I na jakie to kary skazał ją sąd, organ mający gwarantować bezpieczeństwo i sprawiedliwość obywatelską? 30 godzin przymusowych, bezpłatnych prac społecznych miesięcznie, przez trzy lata. To jest godzina dziennie, mniej w niektóre miesiące. Skazywanie na to kobiety, która przez całe życie zajmuje się działaniami społecznymi, opłacanymi w tym kraju słabo, albo wcale, to nie nauczka, to kpina.
Próba wykpienia wszystkiego, co ukarana sobą reprezentuje. Żałosna próba zadowolenia wszystkich stron jednocześnie. Tak naprawdę wielka kpina z Wysokiego Sądu i z państwa, w którym zapadł ten chlubny wyrok. To w końcu próba zastraszenia.
A Dorota? Dorota nie żyje. Umarła 24 maja Anno Domini 2023, zamordowana przez prawo polskie. Ostatnie dwie godziny swojego życia spędziła w szpitalu, z nogami w górze, żeby wody płodowe wróciły na swoje miejsce. Czekając, aż lekarze dostaną odpowiednią ilość poświadczeń o śmierci bezosobowego płodu, żeby odważyć się ratować Ją.

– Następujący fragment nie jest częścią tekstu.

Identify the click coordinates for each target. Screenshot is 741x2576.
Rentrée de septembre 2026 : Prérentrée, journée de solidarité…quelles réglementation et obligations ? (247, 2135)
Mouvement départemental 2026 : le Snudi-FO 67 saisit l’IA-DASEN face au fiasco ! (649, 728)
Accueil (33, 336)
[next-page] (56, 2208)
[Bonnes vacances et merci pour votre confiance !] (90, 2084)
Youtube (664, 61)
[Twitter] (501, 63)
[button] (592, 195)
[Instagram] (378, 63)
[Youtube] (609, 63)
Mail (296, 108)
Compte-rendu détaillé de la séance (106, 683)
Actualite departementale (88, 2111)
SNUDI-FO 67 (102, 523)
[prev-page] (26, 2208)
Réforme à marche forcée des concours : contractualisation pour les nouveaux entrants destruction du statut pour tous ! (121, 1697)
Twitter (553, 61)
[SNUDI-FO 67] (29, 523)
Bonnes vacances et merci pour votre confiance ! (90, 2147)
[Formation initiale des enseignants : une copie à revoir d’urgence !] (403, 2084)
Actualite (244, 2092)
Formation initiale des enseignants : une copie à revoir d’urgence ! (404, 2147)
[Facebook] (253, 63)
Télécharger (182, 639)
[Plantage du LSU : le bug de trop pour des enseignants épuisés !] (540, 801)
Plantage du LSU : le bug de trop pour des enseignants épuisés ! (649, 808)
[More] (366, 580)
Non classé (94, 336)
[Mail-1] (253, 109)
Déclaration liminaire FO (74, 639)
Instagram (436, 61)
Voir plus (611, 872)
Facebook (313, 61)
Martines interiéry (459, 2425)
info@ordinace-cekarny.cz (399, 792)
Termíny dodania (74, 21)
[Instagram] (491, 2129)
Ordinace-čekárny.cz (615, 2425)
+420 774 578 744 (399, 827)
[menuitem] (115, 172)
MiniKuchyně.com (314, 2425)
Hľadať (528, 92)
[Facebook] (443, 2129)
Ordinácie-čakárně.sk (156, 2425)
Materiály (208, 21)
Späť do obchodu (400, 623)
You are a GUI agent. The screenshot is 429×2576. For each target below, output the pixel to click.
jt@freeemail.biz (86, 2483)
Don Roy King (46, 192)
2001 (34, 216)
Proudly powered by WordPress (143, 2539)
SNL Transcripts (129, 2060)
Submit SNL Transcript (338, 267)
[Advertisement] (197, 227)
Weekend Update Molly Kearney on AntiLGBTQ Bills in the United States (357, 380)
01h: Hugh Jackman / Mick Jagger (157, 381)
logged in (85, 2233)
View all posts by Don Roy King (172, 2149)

Nie żyje też Agnieszka, która również okazała się być drugorzędna wobec obumierającej w niej zbitki komórek. W ten sam sposób zginęła Izabela. Izabela z Pszczyny, Dorota z Nowego Targu, Agnieszka z Częstochowy. Te sprawy, te życia, te morderstwa stały się medialne, ale o ilu nie wiemy? Zachodzenie w ciąże w Polsce to sport ekstremalny.
Po Związku Radzieckim została pamięć w podręcznikach do historii o okrucieństwie i pamięć w starych słownikach, że Rewolucja to Imię Żeńskie. Co zostanie po Rzeczpospolitej Polskiej Prawa i Sprawiedliwości? Zapis w archiwach warszawskiego sądu o karze trzech lat, 30 godzin prac społecznych miesięcznie – za udzielenie pomocy, lista kobiet zamordowanych przez ten rząd, niepozwalający pomocy udzielać, pamięć o Justynie, która tej rebelii dokonała i pamięć o tym, że i Justyna i Rewolucja to imiona żeńskie.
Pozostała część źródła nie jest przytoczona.